Sony learned quite a few lessons from the PlayStation Portable. With the NGP, it will be avoiding one of the major pitfalls of the PSP Go by promising day-and-date releases for all retail games on the PlayStation Network.
When Sony released the Go, a system with no physical media support that relied entirely on the PlayStation Store for its content, it seemed like a safe assumption that all PSP games would start being released simultaneously at retail and on PSN. When that didn't happen, it became a major issue for the people who had paid a premium for a system that was suddenly unable to play the same games as cheaper models of the PSP.
"One thing we learnt from PSP, is that we want to have simultaneous delivery in digital and physical for NGP," Sony Computer Entertainment Europe president Andrew House told MCV. "Just to clarify that, all games that appear physically will be made available digitally. Not necessarily all games have to be made available physically. And having the option of a digital-only method affords more creative risk-taking, and that's because you don't-have that in-built risk of physical inventory."

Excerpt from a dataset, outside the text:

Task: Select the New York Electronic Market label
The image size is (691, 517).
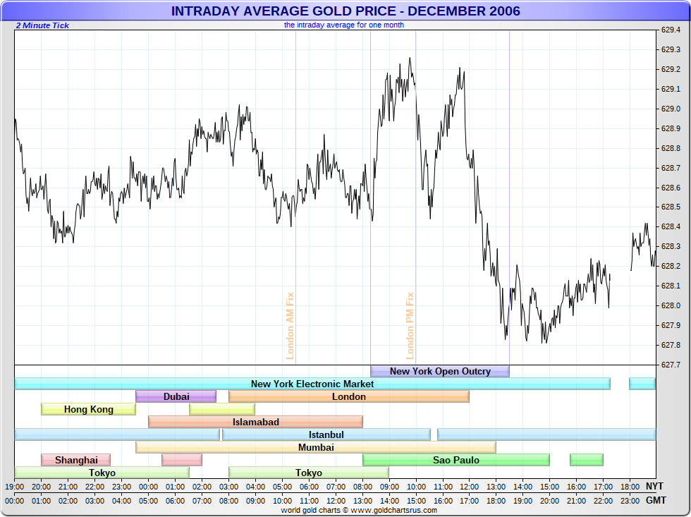Action: click(x=312, y=384)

The PSP also showed Sony that it couldn't get away with applying a home console mentality to a portable game system. "With PSP we went on the assumption that if we took a successful home console game experience and applied it wholesale to a portable device, that that was a great route to success," he explained. "What we learnt in the course of the PSP is that consumers want a different experience. Even if it is the same franchise. That was a huge piece of learning that really informed the design of NGP. Take the best of the console experience but give people something that is different that they can only get with that device, on-the-go."
The NGP does not yet have a price or release date, although it was recently rumored that it will cost $250 and $350 for the Wi-Fi-only and 3G-capable models, respectively.